🤖 AI Summary
This work addresses the inefficiency of conventional channel state information prediction methods in high-dimensional, rapidly time-varying MIMO channels by proposing a novel approach that integrates Tucker tensor decomposition with Dynamic Mode Decomposition (DMD). Specifically, the high-dimensional channel tensor is first compressed into a low-dimensional core tensor via Tucker decomposition, leveraging the inherent low-rank structure of MIMO channels. Subsequently, DMD is applied in this reduced space to efficiently capture and predict the dominant dynamic modes. This strategy significantly reduces computational complexity while preserving prediction accuracy by retaining the essential spatiotemporal dynamics of the channel.
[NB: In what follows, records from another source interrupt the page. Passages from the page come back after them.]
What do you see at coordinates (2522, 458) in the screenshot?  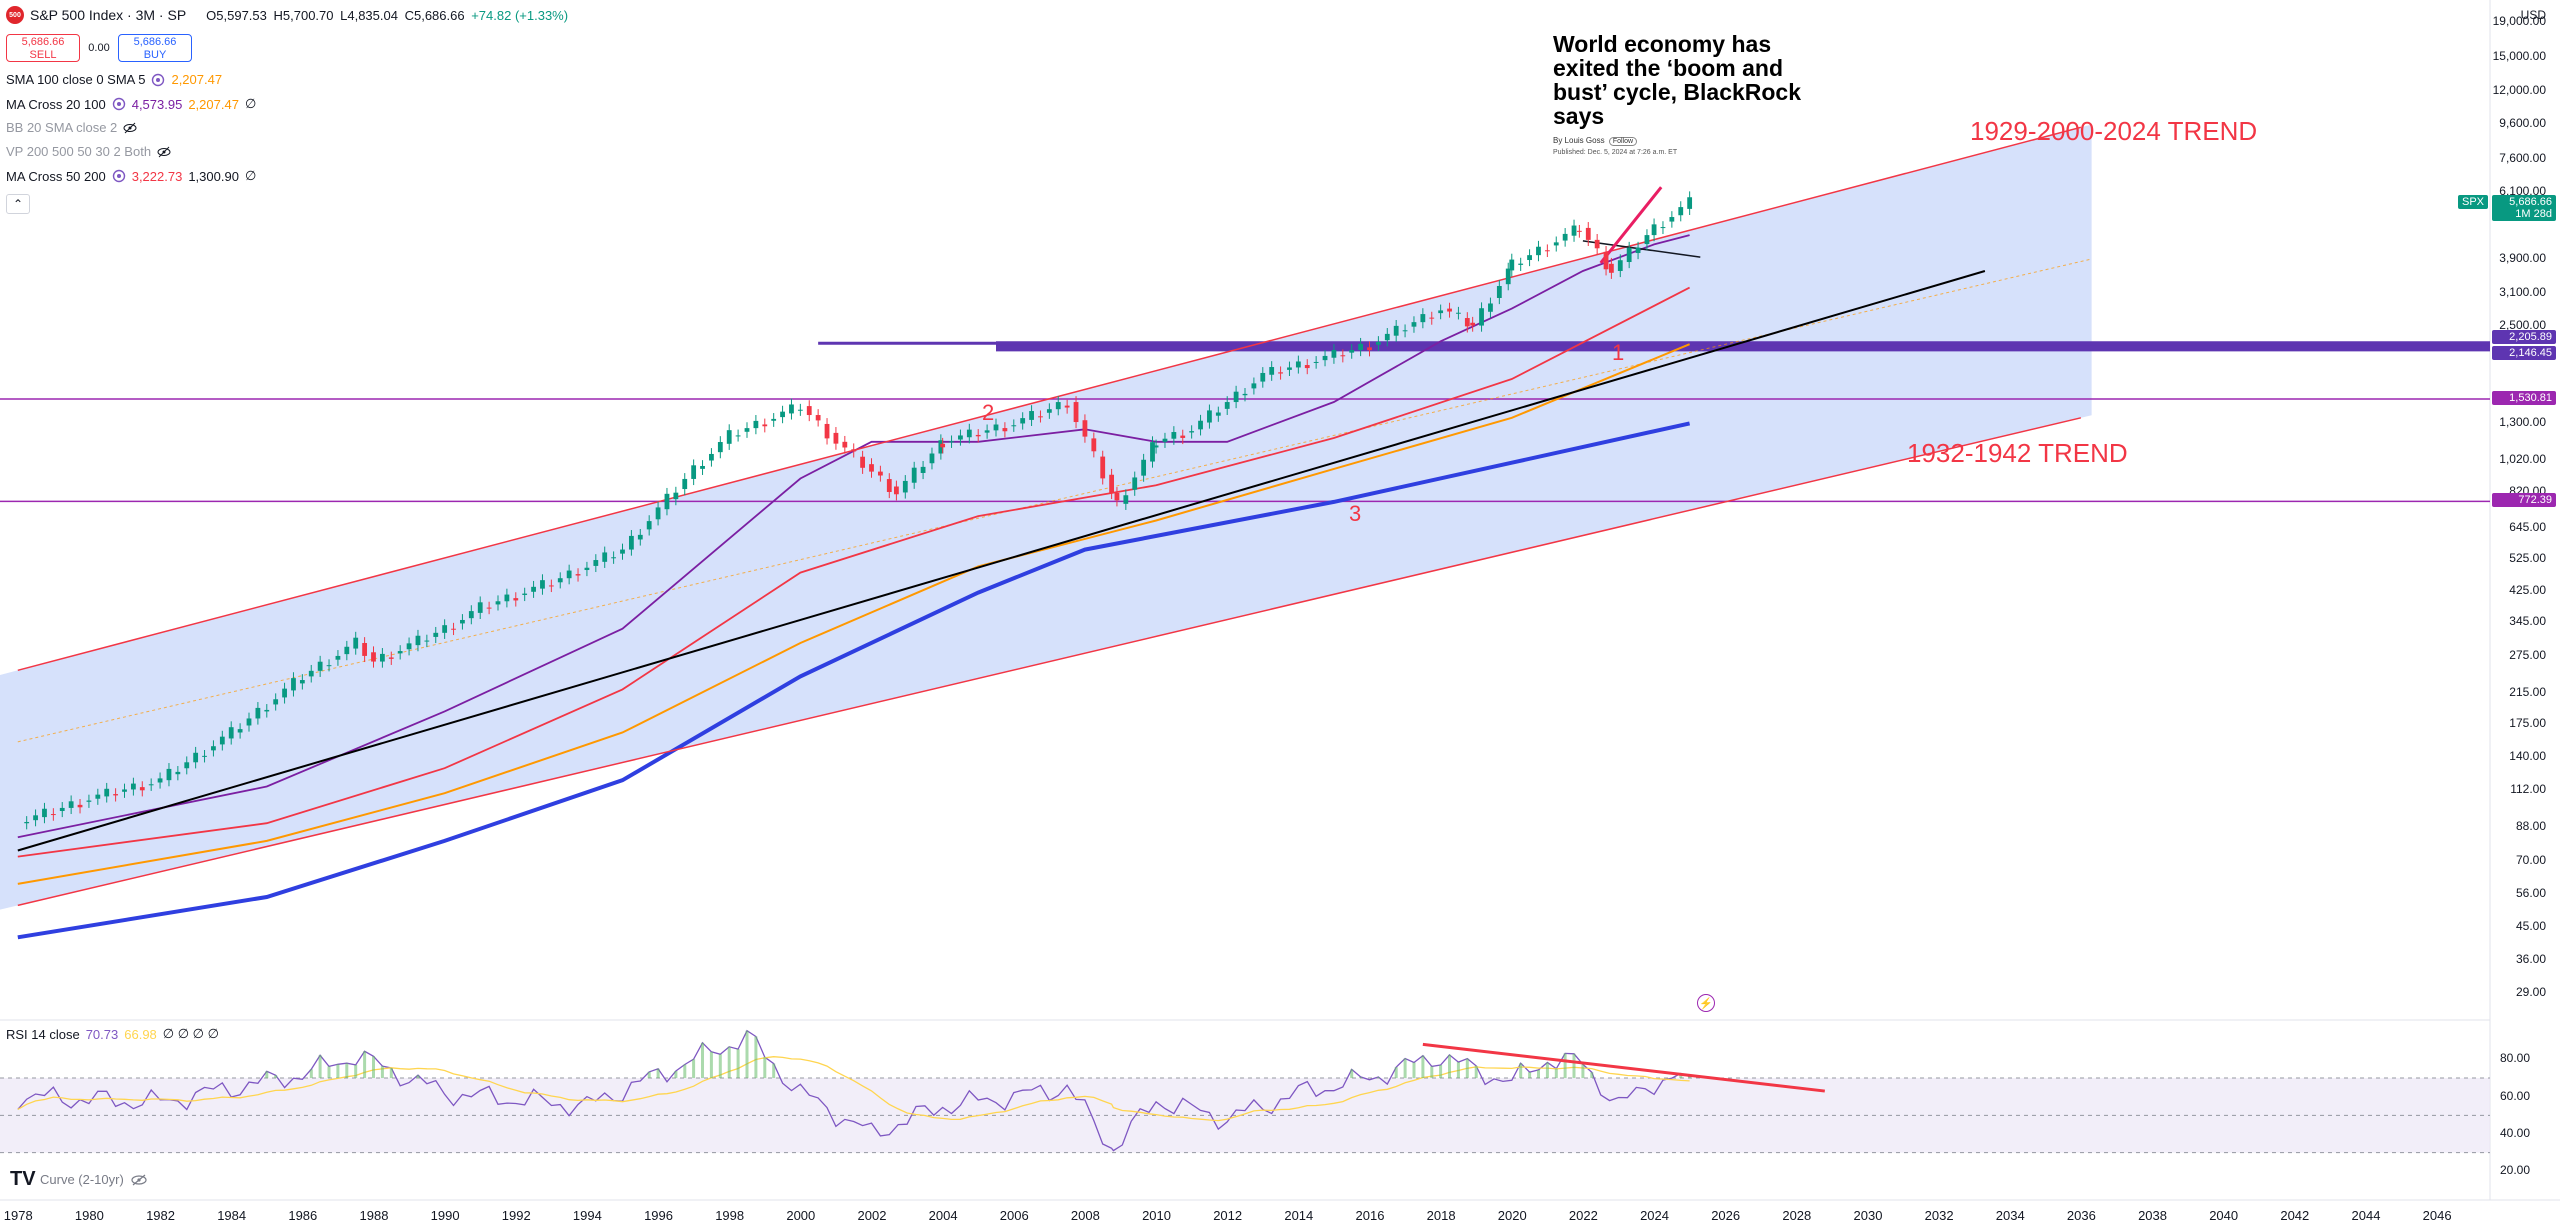 I see `price-tick-label: 1,020.00` at bounding box center [2522, 458].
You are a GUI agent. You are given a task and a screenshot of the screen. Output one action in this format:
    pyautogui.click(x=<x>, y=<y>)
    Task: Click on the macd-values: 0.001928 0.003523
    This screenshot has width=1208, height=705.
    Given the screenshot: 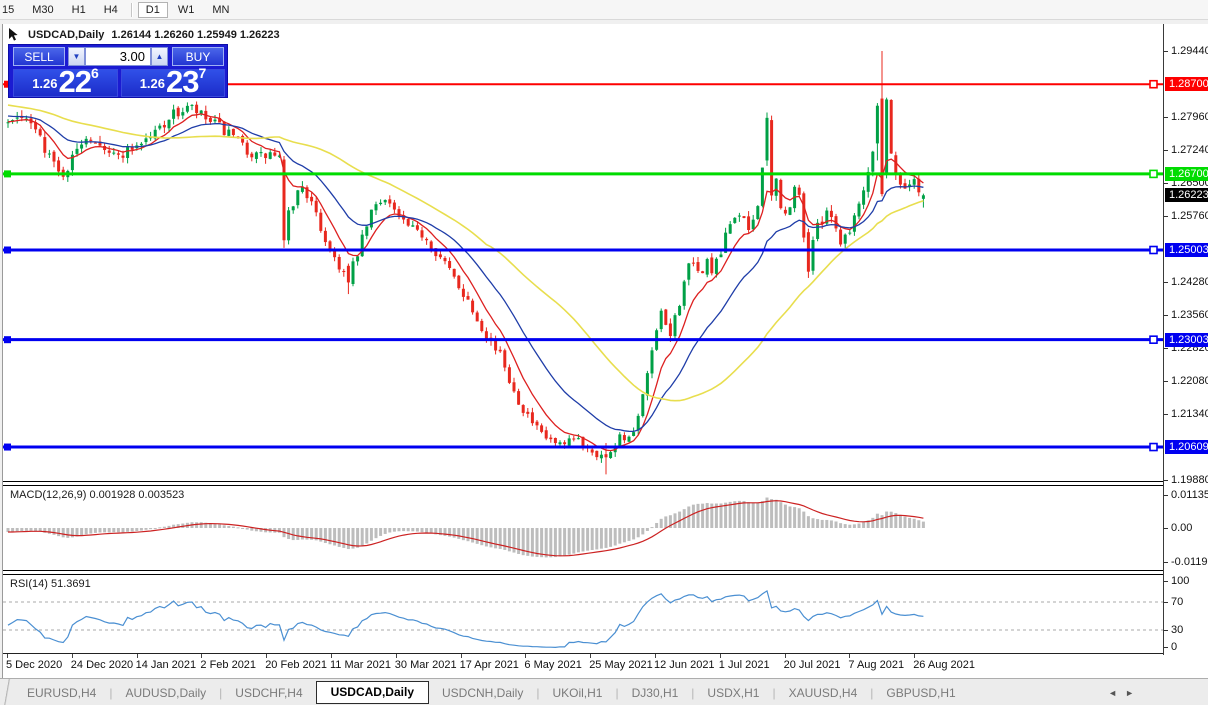 What is the action you would take?
    pyautogui.click(x=137, y=495)
    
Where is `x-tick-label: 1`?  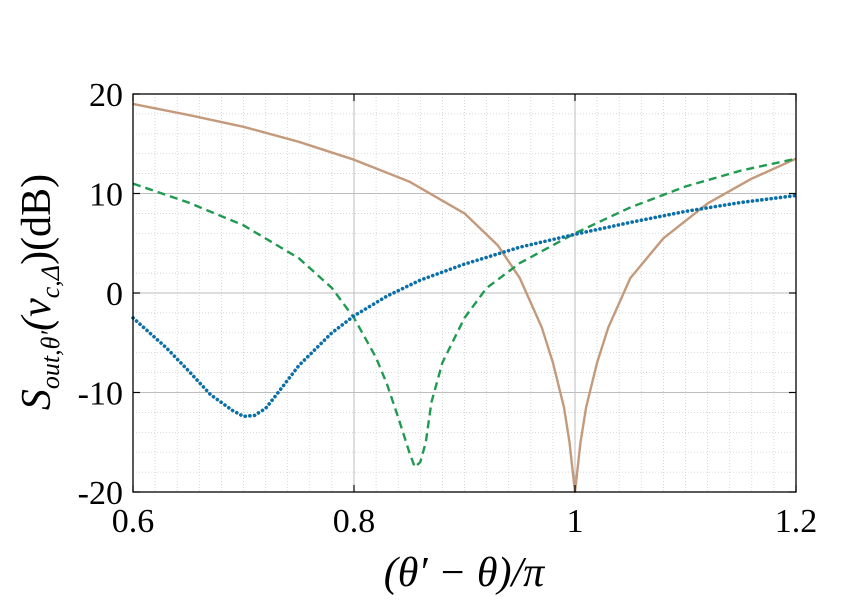 x-tick-label: 1 is located at coordinates (576, 522).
Simulation results demonstrate that the proposed method achieves substantially improved prediction efficiency without compromising accuracy, outperforming existing techniques in both speed and fidelity under realistic fast-fading conditions.
📝 Abstract
Accurate channel state information (CSI) prediction is crucial for next-generation multiple-input multiple-output (MIMO) communication systems. Classical prediction methods often become inefficient for high-dimensional and rapidly time-varying channels. To improve prediction efficiency, it is essential to exploit the inherent low-rank tensor structure of the MIMO channel. Motivated by this observation, we propose a dynamic mode decomposition (DMD)-based prediction framework operating on the low-dimensional core tensors obtained via a Tucker decomposition. The proposed method predicts reduced-order channel cores, significantly lowering computational complexity. Simulation results demonstrate that the proposed approach preserves the dominant channel dynamics and achieves high prediction accuracy.